### [RECORDS TO PROCESS]
********************
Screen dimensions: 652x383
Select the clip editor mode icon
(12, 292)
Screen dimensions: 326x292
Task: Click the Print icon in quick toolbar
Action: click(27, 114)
********************
### [REQUIRED TASK]
Recast every line of the listing above as a JSON list of strings, one string per line, leaving out blank lines.

### [RESPONSE BELOW]
[
  "Screen dimensions: 652x383",
  "Select the clip editor mode icon",
  "(12, 292)",
  "Screen dimensions: 326x292",
  "Task: Click the Print icon in quick toolbar",
  "Action: click(27, 114)"
]